In any case, good luck! Sounds like you could succeed in a number of careers.
posted by salvia at 7:18 AM on December 31, 2018 [8 favorites]


You might want to dip your toe into the water of academic librarianship before doing a full immersion. And by that I mean, look for an institution that has job openings at the library assistant/library technician/paraprofessional level.

Three reasons:

1. Most institutions have a program that will pay all or part of an employee's further education at that institution. This is the having-your-cake-and-eating-it-too option, where you get experience in the workplace and get much of your further educational expenses paid.

2. An awful lot of traditional librarian duties have been downshifted to the library techs/assistants/paraprofessionals, while the librarians have either been assigned totally new duties or are given more time to manage their remaining workload. This means you'll gain librarian-related experience and skills even in those support positions.

3. Look at the salary grids for those civil service library support positions and compare them to what the actual librarians get paid. You may be faintly stunned. I was, when after a mere half-dozen years in my position I discovered I was earning more than newly-hired librarians with, you know, actual degrees. Yes, those degreed professionals would eventually out-earn me - but after how many years? And did the additional time and money invested in the degree make it worthwhile? All I know for sure is that an awful lot of us library assistants/techs/etc have degrees, whether in library science or anything else - and yet, we choose to stay in our existing positions. Reasons will vary, but I'm sure stability (not having to relocate to find work) and the relatively decent pay and benefits are two of the biggies.
posted by Lunaloon at 8:06 AM on December 31, 2018 [4 favorites]


I agree with the notion that you should look for ways to trial your desired career before you commit to many years of low pay and uncertain career prospects, like being a research assistant or looking for fellowships (knowing a little more about your field would make it easier to give advice). The experience will help prepare you for grad school - picking a topic, learning your research style and the norms in your field, making more connections. It may also prepare you for being a professor - look for opportunities to manage budgets, supervise staff, and publish. Follow up on the chance to publish your research! It is generally a long process, so keep it rolling along.

It sounds like your first office job was unusually awful - there is a lot of space between "lifetime of horrible jobs I actively hate" and "spending my 30s making little money and working hard for uncertain gain." Don't discount continuing to apply for office jobs where you can make decent money, publish your stuff on the side, and rest a bit while you plan out the future.

Stored data entries:
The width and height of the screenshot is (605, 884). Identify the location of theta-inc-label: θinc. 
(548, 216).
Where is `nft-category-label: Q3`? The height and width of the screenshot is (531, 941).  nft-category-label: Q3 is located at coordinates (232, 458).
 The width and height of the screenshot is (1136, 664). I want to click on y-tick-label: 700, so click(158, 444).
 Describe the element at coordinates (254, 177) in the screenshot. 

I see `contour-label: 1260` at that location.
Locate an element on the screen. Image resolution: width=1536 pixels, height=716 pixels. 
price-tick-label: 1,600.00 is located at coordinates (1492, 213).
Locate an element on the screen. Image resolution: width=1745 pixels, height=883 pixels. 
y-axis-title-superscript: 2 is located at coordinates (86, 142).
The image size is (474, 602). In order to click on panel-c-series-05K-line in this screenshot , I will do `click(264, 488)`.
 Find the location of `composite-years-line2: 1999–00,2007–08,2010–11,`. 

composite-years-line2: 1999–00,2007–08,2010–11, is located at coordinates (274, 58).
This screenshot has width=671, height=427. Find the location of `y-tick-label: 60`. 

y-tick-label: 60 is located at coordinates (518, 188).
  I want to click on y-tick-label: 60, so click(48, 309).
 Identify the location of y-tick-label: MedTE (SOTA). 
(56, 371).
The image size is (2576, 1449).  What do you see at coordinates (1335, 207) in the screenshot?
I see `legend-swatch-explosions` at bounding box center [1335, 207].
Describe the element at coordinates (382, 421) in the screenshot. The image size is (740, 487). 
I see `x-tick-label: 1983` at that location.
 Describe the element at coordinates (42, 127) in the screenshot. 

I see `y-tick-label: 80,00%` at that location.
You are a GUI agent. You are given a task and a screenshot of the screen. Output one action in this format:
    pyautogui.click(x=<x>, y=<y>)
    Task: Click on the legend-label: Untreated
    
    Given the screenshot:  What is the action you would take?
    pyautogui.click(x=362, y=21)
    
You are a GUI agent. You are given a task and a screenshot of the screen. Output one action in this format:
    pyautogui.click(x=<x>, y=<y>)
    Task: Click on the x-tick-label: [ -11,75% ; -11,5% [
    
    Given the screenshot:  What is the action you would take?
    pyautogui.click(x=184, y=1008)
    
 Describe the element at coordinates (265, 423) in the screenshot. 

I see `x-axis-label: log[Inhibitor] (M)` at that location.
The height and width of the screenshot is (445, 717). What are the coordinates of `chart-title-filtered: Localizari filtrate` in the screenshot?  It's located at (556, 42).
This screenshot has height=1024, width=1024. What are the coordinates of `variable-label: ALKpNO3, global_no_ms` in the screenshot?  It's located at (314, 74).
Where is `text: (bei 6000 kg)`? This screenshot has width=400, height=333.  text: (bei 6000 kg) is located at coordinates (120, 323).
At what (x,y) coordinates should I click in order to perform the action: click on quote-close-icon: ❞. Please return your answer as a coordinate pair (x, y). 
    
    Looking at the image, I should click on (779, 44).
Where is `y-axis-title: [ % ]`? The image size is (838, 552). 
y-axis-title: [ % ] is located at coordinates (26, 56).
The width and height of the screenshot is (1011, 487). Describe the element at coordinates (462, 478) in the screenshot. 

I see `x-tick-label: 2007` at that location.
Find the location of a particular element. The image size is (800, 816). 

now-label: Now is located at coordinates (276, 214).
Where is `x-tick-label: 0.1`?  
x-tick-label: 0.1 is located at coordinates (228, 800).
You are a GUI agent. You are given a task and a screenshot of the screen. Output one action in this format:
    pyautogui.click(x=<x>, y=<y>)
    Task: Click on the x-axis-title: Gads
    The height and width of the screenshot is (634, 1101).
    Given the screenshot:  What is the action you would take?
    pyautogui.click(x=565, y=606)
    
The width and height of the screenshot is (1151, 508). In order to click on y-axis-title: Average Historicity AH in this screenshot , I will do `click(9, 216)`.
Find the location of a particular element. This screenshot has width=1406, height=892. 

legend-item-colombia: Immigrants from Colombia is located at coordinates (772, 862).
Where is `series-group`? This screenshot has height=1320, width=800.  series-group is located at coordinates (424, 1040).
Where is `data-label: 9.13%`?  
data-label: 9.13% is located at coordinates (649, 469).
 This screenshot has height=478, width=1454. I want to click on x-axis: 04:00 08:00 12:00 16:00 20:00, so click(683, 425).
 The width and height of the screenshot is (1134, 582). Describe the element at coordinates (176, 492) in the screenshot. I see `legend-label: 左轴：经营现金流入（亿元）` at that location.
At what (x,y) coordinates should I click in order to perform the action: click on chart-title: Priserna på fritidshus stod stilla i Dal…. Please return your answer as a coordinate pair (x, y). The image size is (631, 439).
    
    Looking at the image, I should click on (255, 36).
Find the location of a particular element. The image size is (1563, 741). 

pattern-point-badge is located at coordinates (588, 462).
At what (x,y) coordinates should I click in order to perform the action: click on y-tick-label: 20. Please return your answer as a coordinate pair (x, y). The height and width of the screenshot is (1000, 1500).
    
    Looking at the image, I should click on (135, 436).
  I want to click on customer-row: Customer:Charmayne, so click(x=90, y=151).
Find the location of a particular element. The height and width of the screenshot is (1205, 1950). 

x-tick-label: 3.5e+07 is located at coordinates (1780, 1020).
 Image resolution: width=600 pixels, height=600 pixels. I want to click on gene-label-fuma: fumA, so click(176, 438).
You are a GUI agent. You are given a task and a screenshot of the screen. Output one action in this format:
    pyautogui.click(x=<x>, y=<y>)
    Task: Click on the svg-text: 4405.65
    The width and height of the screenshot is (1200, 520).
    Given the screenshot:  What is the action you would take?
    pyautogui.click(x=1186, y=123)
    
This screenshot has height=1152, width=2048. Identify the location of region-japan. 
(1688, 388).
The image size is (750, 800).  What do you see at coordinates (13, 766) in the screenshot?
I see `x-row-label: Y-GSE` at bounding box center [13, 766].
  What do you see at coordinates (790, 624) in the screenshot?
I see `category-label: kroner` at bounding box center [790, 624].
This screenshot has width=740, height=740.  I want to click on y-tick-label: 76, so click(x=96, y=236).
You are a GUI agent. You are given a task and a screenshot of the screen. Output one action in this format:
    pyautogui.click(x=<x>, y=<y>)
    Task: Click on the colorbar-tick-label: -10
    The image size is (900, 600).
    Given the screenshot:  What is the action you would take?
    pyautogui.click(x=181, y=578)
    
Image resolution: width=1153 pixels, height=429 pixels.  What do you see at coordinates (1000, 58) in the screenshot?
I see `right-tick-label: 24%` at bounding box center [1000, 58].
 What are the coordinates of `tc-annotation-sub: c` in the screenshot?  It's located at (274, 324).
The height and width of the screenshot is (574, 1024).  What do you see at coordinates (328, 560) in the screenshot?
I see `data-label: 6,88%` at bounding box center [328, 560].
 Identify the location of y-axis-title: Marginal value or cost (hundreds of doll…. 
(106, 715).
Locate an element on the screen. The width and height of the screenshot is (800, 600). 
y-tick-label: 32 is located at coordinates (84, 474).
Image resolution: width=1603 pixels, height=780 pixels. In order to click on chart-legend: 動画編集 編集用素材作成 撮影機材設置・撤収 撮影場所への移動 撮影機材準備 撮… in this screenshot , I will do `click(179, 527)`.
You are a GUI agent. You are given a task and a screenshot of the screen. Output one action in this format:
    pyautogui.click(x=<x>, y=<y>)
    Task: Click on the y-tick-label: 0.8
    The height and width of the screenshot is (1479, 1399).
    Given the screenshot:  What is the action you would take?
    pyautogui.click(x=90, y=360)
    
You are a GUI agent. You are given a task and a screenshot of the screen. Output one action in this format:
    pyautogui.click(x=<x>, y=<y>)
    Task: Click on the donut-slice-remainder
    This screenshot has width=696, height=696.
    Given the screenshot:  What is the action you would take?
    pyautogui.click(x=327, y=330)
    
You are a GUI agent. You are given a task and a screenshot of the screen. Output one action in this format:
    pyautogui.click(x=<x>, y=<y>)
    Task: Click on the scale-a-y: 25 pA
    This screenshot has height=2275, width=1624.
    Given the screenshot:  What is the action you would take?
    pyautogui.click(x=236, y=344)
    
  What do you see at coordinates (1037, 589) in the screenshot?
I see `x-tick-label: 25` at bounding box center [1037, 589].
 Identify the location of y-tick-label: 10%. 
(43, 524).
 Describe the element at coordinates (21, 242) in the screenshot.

● Work task 1
Shorten the paragraph of the career advice thread that begins "2. An awful lot of traditional librarian duties," keeping its main facts.
● Work task 2
In the listing, substitute "Image size" for "Image resolution" in the lines starting with the one containing "Describe the element at coordinates (254, 177)" and going on through the one containing "price-tick-label: 1,600.00 is". Give back only those lines.

● Task solution 1
Many traditional librarian duties now fall to library techs, assistants and paraprofessionals. Librarians have either taken on entirely new duties or have more time for their remaining work. As a result, even these support positions build librarian-related experience and skills.

● Task solution 2
 Describe the element at coordinates (254, 177) in the screenshot. 

I see `contour-label: 1260` at that location.
Locate an element on the screen. Image size: width=1536 pixels, height=716 pixels. 
price-tick-label: 1,600.00 is located at coordinates (1492, 213).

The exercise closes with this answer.